Top of Records shown
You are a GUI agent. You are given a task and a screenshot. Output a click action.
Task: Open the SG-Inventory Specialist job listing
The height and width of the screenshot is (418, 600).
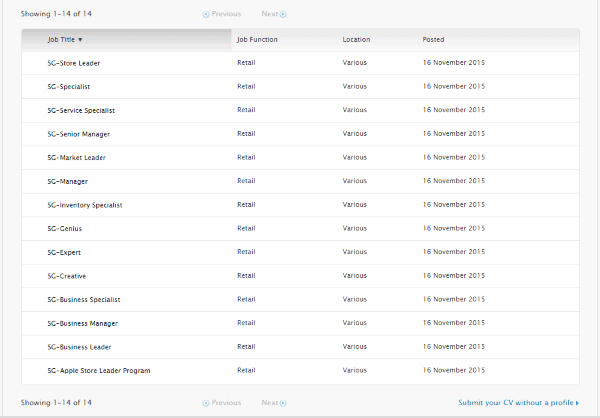point(84,205)
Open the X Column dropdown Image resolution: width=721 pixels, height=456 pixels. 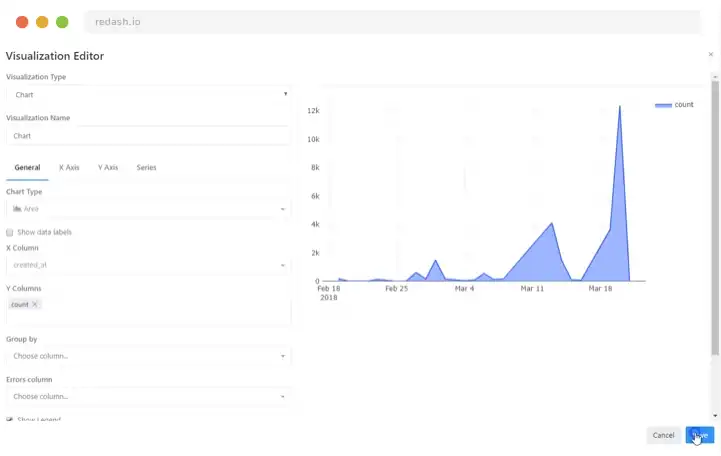148,265
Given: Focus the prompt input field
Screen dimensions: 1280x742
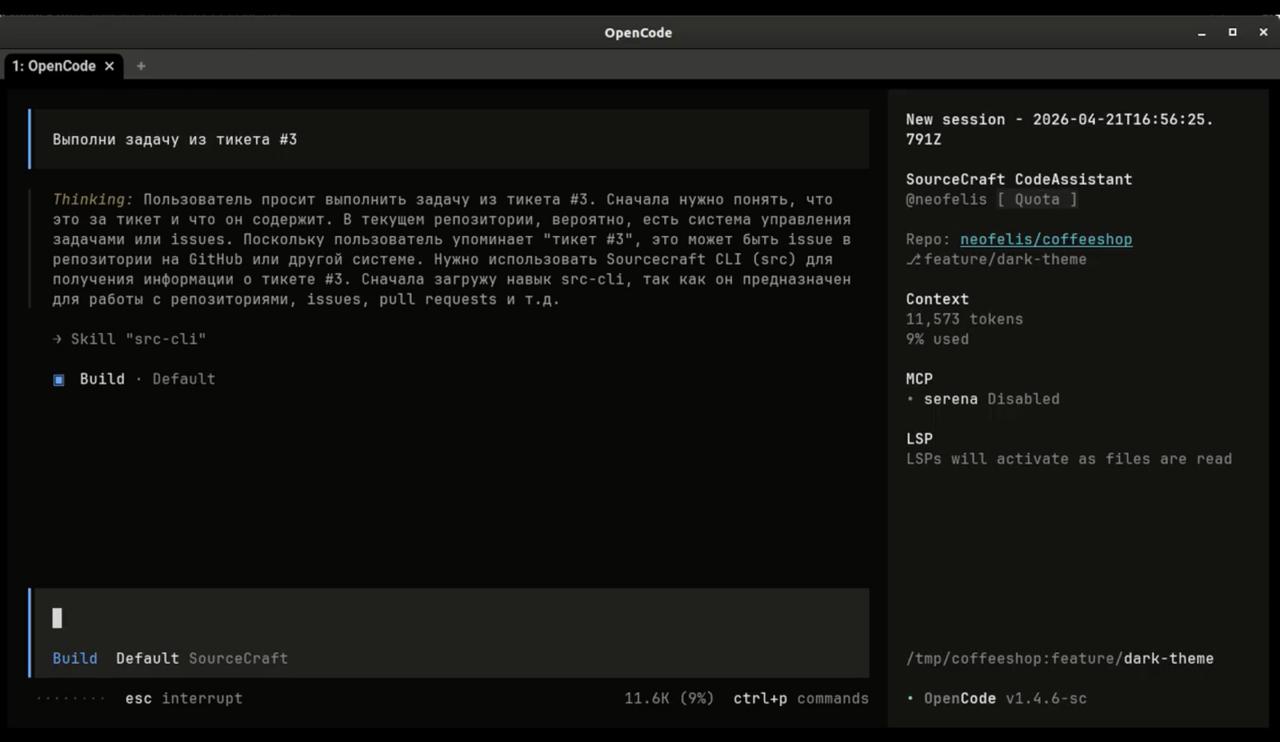Looking at the screenshot, I should (450, 618).
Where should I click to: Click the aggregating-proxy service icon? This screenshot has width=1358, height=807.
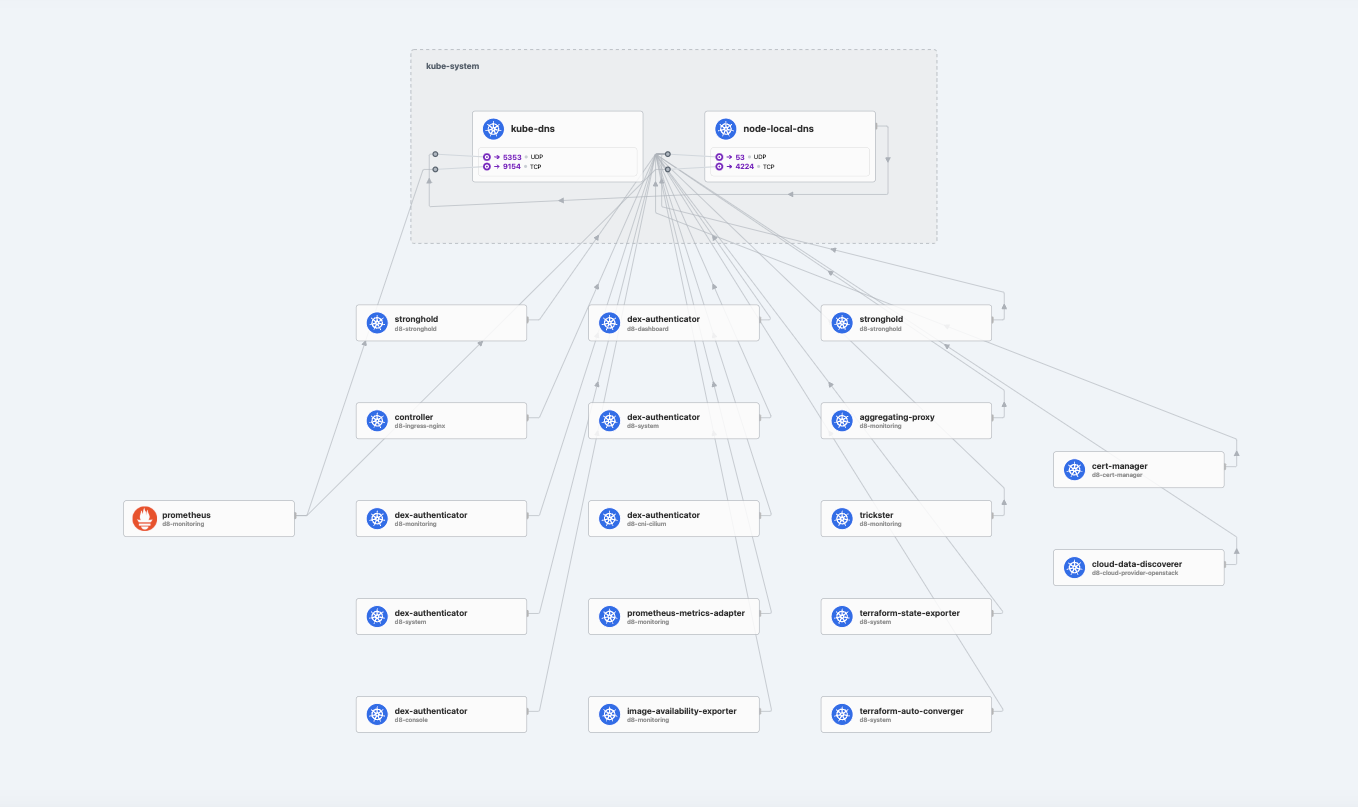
Bottom of Records shown
▶ **What you need to do**
Restate the lines above exactly, from the one bearing "Screen dimensions: 1280x742" through the final line of the material, both included, omitting pictures.

▶ **Answer to this exercise**
Screen dimensions: 1280x742
Looking at the screenshot, I should (450, 618).
Where should I click to: Click the aggregating-proxy service icon? This screenshot has width=1358, height=807.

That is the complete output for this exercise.